In this case the court had to consider whether the taxpayer, ABC Holdings (Pty) Ltd, was entitled to claim a deductible allowance of enhancement income of R9,354,458.00 received in terms of a contract for future expenditure in terms of s24C of the Income Tax Act, No 58 of 1962 (Act) for its 2011 year of assessment. The other issue that arose in this case and which is the focus of this article, was whether the South African Revenue Service (SARS) was correct to levy an understatement penalty in the circumstances.
The facts of this matter, briefly, are that the taxpayer conducts the business of administering and managing retirement villages and their frail care centres. It claimed the s24 allowance in its 2011 year of assessment. Subsequently, SARS conducted an audit during January 2014 and notified the taxpayer that the s24C allowance was incorrectly claimed by the taxpayer. As a result of the disallowance by SARS, the taxpayer was held liable for the income tax payable on the above amount as well as an understatement penalty in the amount of R261,924.80.
After the court found that the taxpayer was not entitled to claim a deduction in terms of s24C, it had to consider whether SARS was correct in levying an understatement penalty in terms of the provisions of s222 and s223 of the Tax Administration Act, No 28 of 2011 (TAA). The taxpayer submitted that the understatement arose as a result of a bona fide inadvertent error, contemplated in s222(1), in which case no understatement penalty would be payable by the taxpayer. In considering whether the understatement penalty arose due to a bona fide inadvertent error, the court noted that the taxpayer was assisted by Mr E of LL Accountants and that a tax opinion was obtained from a Professor T, which was attached to the notice of objection and in which Prof T concluded that the s24C allowance could be claimed.
In terms of s221 of the TAA, an “understatement” means any prejudice to SARS in respect of a tax period as a result of a default in rendering a return, an omission for a return, an incorrect statement in a return, or failure to pay the correct amount of tax where no return is required. Such understatement penalty would not be payable if it arose due to a bona fide inadvertent error, as stated in s222(1). As the TAA does not define the meaning of the phrase “bona fide inadvertent error” the court considered the dictionary meaning of these words. It concluded from these dictionary meanings that a “bona fide inadvertent error has to be an innocent misstatement by a taxpayer on his or her return, resulting in an understatement, while acting in good faith and without the intention to deceive”.

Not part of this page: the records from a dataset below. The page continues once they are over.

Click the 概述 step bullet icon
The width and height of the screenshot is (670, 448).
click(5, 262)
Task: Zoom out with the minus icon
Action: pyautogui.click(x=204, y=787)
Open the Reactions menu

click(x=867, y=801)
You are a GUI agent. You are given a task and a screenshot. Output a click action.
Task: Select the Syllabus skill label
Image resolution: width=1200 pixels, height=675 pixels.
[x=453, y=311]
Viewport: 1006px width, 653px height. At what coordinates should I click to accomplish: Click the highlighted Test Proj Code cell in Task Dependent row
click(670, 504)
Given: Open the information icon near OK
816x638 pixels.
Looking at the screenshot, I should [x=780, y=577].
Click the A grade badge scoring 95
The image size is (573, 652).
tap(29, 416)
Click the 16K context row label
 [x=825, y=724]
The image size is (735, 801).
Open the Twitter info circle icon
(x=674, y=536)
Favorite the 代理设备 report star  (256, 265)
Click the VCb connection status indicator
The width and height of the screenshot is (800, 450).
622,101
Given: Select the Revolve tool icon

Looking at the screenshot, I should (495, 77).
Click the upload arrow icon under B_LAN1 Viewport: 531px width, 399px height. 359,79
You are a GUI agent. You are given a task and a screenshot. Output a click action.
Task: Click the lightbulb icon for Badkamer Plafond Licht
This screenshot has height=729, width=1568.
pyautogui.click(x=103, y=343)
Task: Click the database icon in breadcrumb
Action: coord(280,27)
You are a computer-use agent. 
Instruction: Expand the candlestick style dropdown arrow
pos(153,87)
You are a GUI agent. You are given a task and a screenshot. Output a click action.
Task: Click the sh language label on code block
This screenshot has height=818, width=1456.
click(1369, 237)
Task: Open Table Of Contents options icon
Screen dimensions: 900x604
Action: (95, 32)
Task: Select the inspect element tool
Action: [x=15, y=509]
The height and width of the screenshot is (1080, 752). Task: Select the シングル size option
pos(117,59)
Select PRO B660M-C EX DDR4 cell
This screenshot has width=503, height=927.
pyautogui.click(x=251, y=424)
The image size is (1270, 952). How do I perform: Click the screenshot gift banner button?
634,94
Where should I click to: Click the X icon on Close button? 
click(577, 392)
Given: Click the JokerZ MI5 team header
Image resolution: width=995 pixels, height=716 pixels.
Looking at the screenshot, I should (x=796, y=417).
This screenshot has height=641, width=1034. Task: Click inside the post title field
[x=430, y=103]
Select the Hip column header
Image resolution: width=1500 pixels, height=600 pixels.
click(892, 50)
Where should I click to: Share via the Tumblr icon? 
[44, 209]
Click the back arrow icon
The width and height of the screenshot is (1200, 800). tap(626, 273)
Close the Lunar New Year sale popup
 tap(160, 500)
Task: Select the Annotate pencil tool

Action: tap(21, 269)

The court found that on the facts of the present matter, there was no doubt that the taxpayer had acted in good faith and with no intention to deceive. Since Prof T had gone as far as interpreting case law on the interpretation of contracts, some of which was relied on by the taxpayer’s counsel in his argument, it could have given the impression that his interpretation of s24C would more than likely be upheld in court. It could therefore be argued that Prof T strayed into offering a legal opinion, which would make the taxpayer’s argument less plausible. The court held, however, that there was merit in excusing the taxpayer for its reliance on Prof T’s opinion on the basis of it being lay on issues of tax and the law and therefore ordered that the understatement penalty be remitted.